Show directly (from the definition) that if

$$a_n=1+\frac{1}{\sqrt{2}} +\frac{1}{\sqrt{3}} + ... + \frac{1}{\sqrt{n}}\;,$$

then $(a_n)$ is not a Cauchy sequence.

Attempt

Using $a_n$ is not Cauchy if $$\exists\, \varepsilon > 0 : \forall N\, \exists\, n, m > N | a_{n} - a_{m}| \geq \varepsilon$$

taking $n>m$.

$$\begin{align}|a_n - b_m| = \left|\sum_{k=1}^{n} \frac{1}{\sqrt{k}} - \sum_{l=1}^{m} \frac{1}{\sqrt{l}}\right| &= \left|\sum_{k=m+1}^{n} \frac{1}{\sqrt{k}}\right| \ge \left|\sum_{k=m+1}^{n} \frac{1}{n}\right| = \frac{n-m}{n}\\ \end{align} $$

Letting $n = 2m$

$$\frac{n-m}{n} = \frac{2m-m}{2m} = \frac{m}{2m} = \frac{1}{2}$$

Thus

$$\exists\, \varepsilon = \frac{1}{2} : \forall N\, \exists\, n=2m > m > N : \left|\sum_{k=m+1}^{n} \frac{1}{\sqrt{k}}\right| \geq \frac{1}{2}$$

so $a_n$ is not Cauchy.

Answer 1

Looks like a very well executed proof. There's only one typo, since $|a_n-b_m|$ should actually be $|a_n - a_m|$.

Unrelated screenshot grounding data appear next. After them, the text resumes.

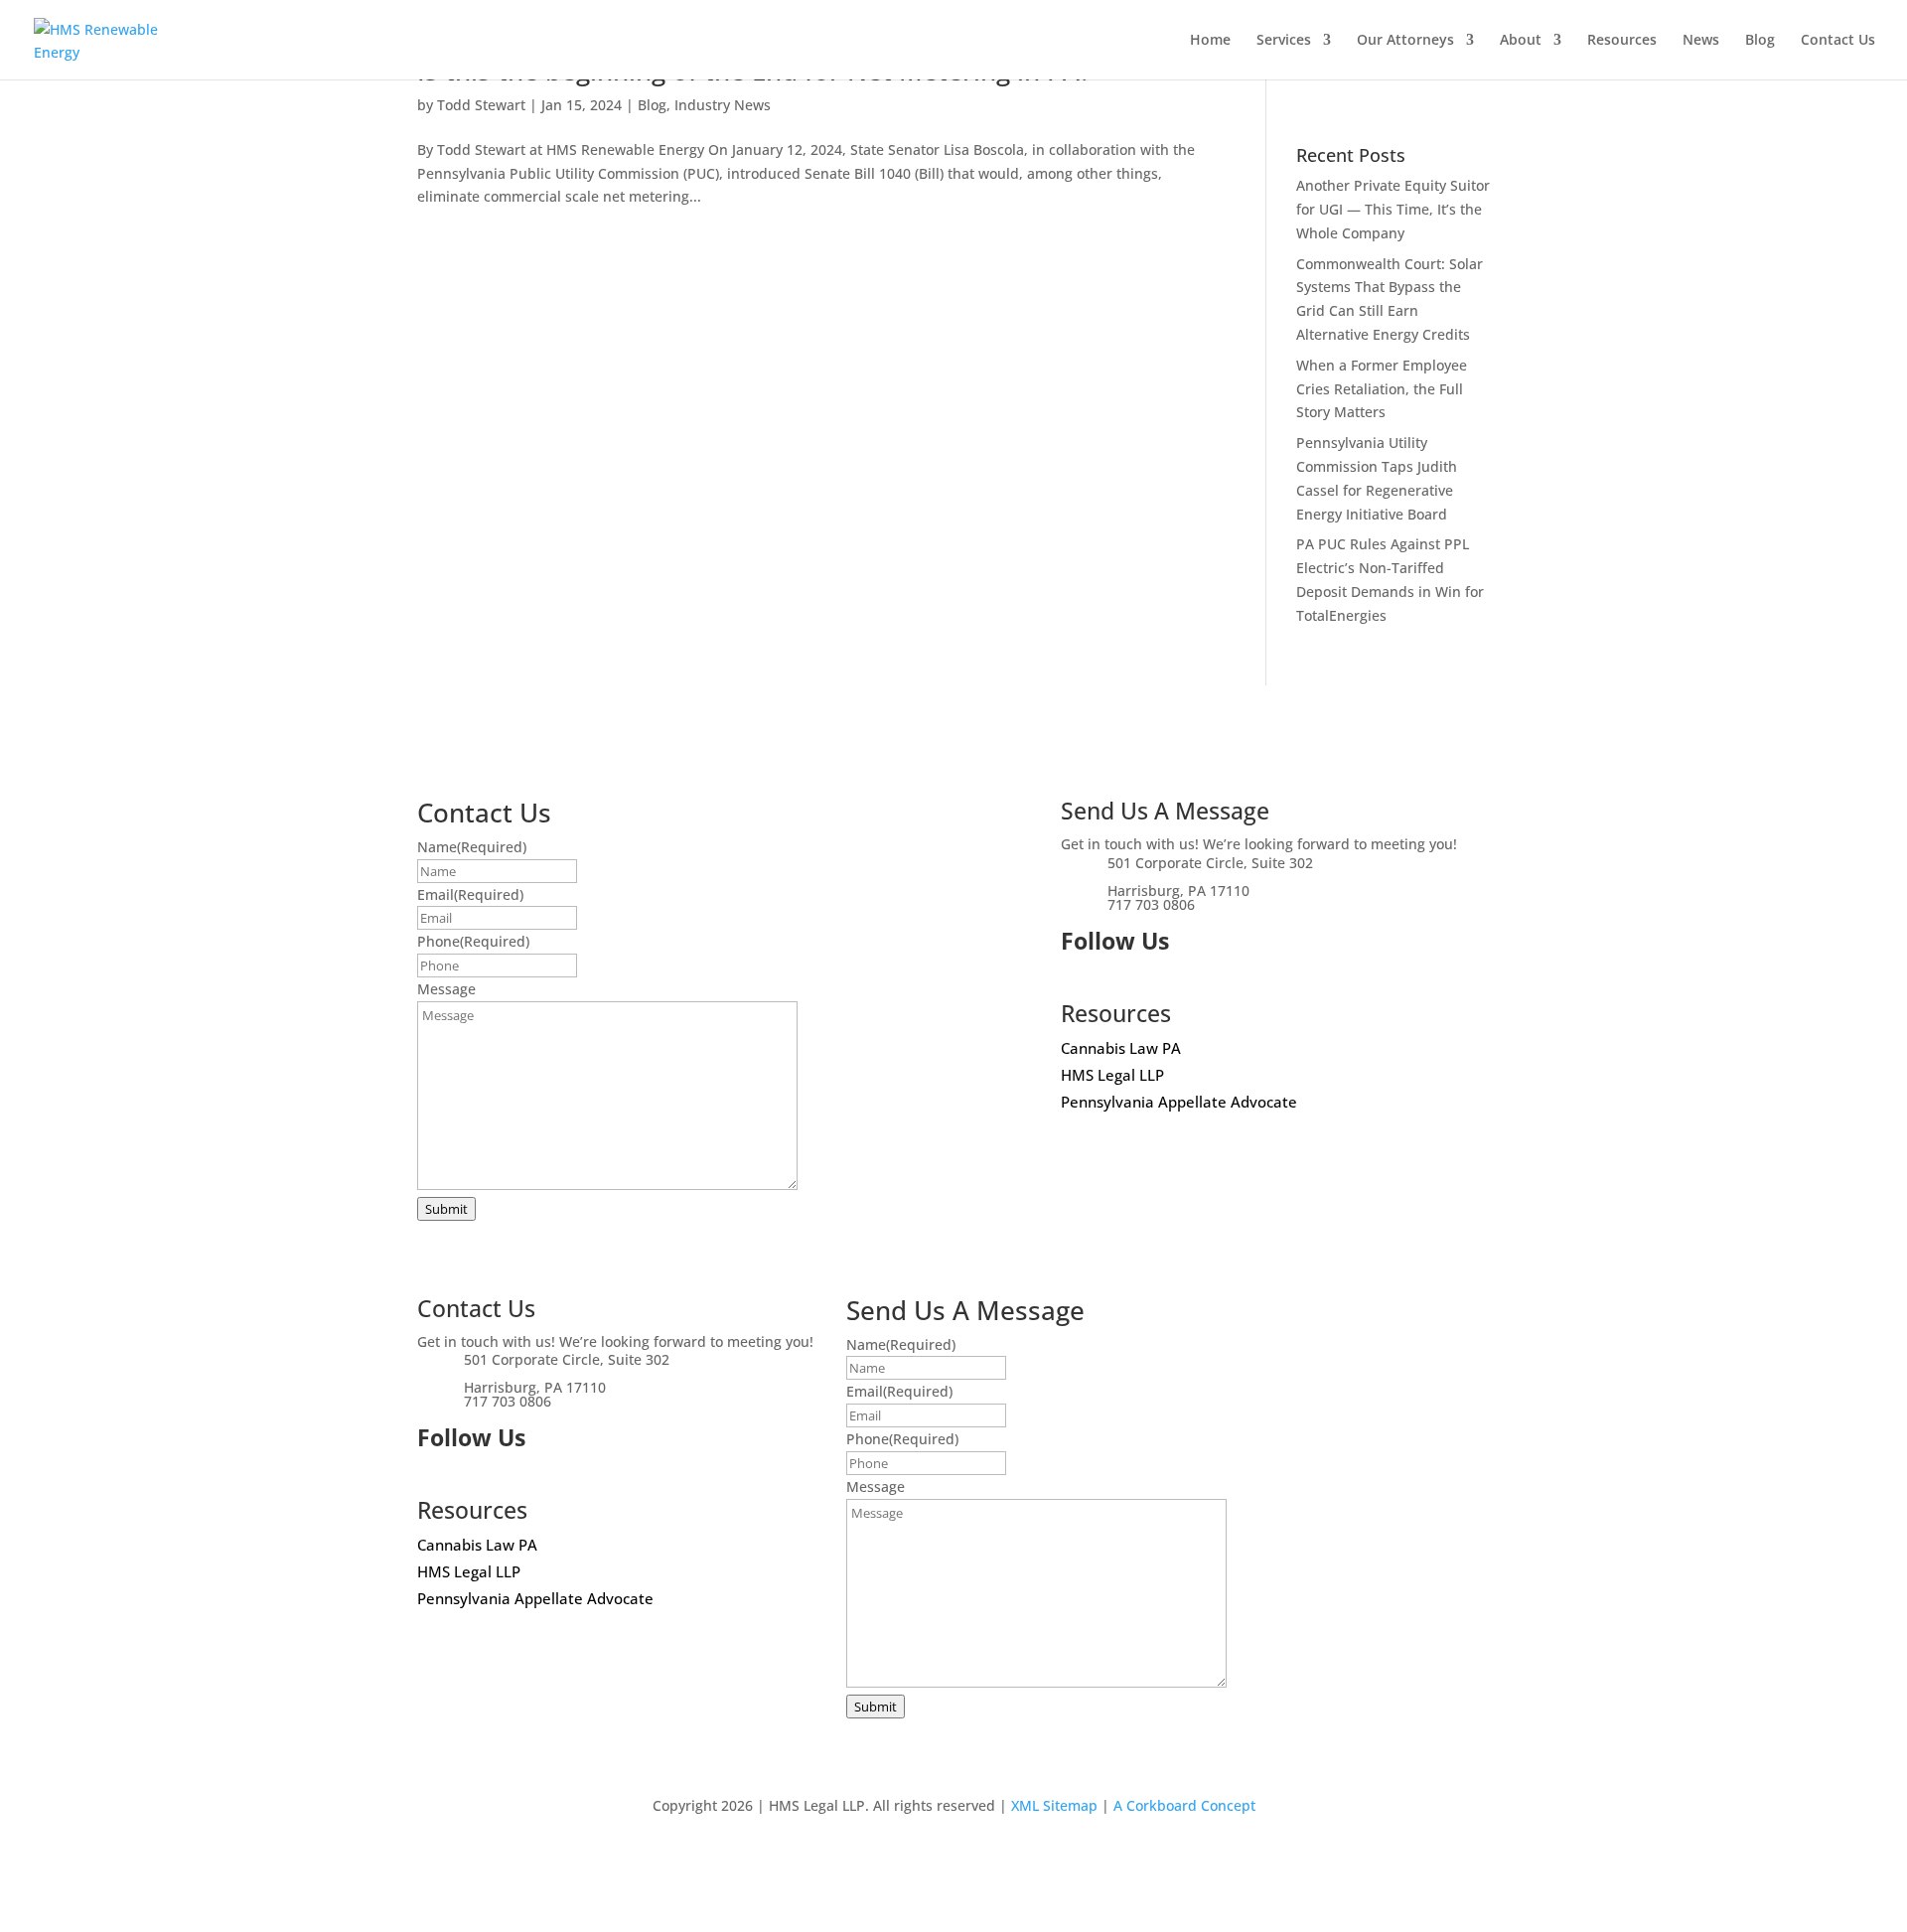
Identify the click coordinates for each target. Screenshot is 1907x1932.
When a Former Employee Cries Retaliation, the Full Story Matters (1381, 389)
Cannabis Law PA (1121, 1048)
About (1520, 41)
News (1701, 41)
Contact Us (1838, 41)
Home (1210, 41)
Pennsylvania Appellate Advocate (1179, 1102)
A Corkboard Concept (1184, 1805)
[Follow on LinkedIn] (1116, 978)
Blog (1760, 41)
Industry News (722, 104)
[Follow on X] (1077, 978)
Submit (446, 1209)
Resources (1622, 41)
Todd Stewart (481, 104)
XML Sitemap (1054, 1805)
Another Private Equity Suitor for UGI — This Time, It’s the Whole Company (1393, 209)
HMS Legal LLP (1112, 1075)
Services (1283, 41)
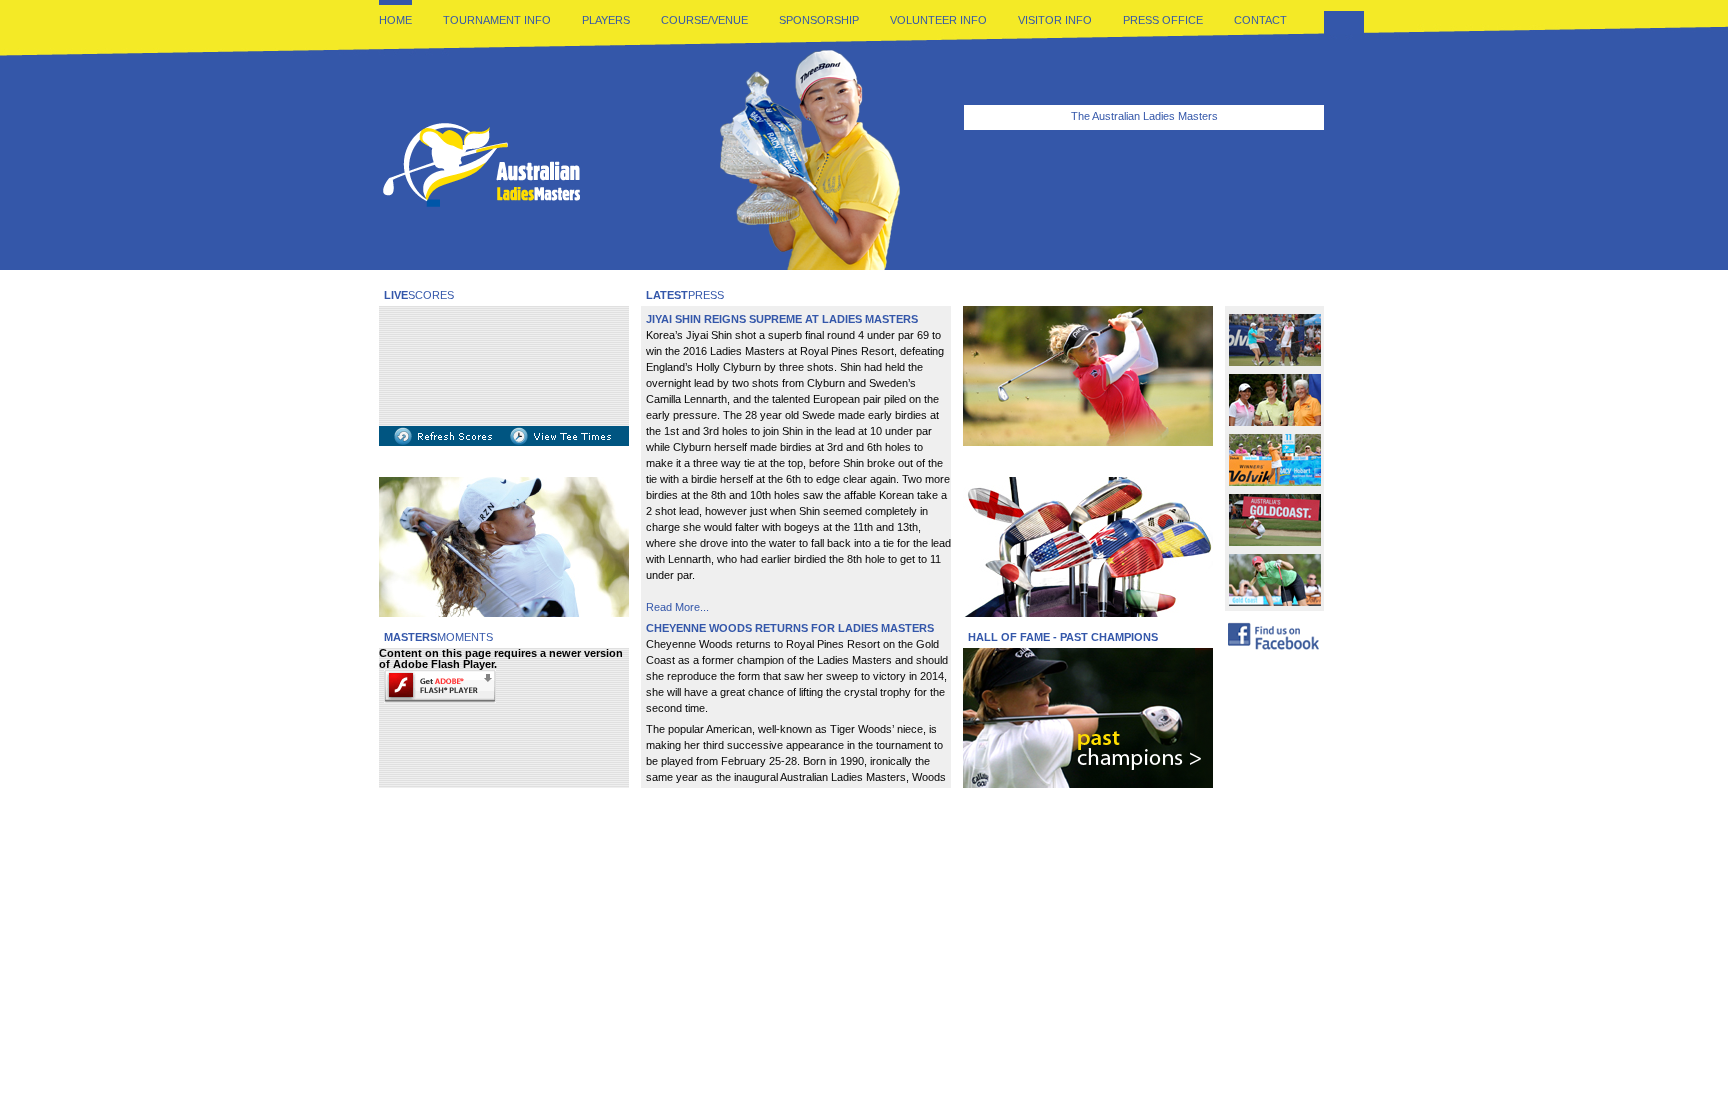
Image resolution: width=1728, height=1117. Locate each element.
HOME (395, 20)
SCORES (419, 295)
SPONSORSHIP (819, 20)
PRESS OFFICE (1163, 20)
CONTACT (1260, 20)
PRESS (685, 295)
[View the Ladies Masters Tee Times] (560, 442)
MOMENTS (438, 637)
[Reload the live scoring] (444, 442)
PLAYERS (606, 20)
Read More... (677, 607)
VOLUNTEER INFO (938, 20)
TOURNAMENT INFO (497, 20)
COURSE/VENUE (704, 20)
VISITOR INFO (1055, 20)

Also, you can just drop the absolute values at $$\sum_{k=m+1}^n\frac{1}{\sqrt k}$$

since the value is obviously positive.

Answer 2

I will not answer this question but I provide another solution to it, $\forall n \geq 1\leftrightarrow \frac{1}{n} \leq 1 \leftrightarrow \frac{1}{\sqrt{n}} \geq \frac{1}{n} \leftrightarrow \sum\limits_{n=1}^{+\infty} \frac{1}{\sqrt{n}} \geq \sum \limits_{n=1}^{+\infty} \frac{1}{n}$ knowing that $\sum \limits_{n=1}^{+\infty} \frac{1}{n}$ diverges, all will the sum presented in the OP so it is not cauchy !

Answer 3

Another proof:

If $a_n =\sum_{k=1}^n \frac1{\sqrt{k}} $, $a_{n^2}-a_n =\sum_{k=n+1}^{n^2} \frac1{\sqrt{k}} >\sum_{k=n+1}^{n^2} \frac1{\sqrt{n^2}} =(n^2-n)\frac1{n} =n-1 $.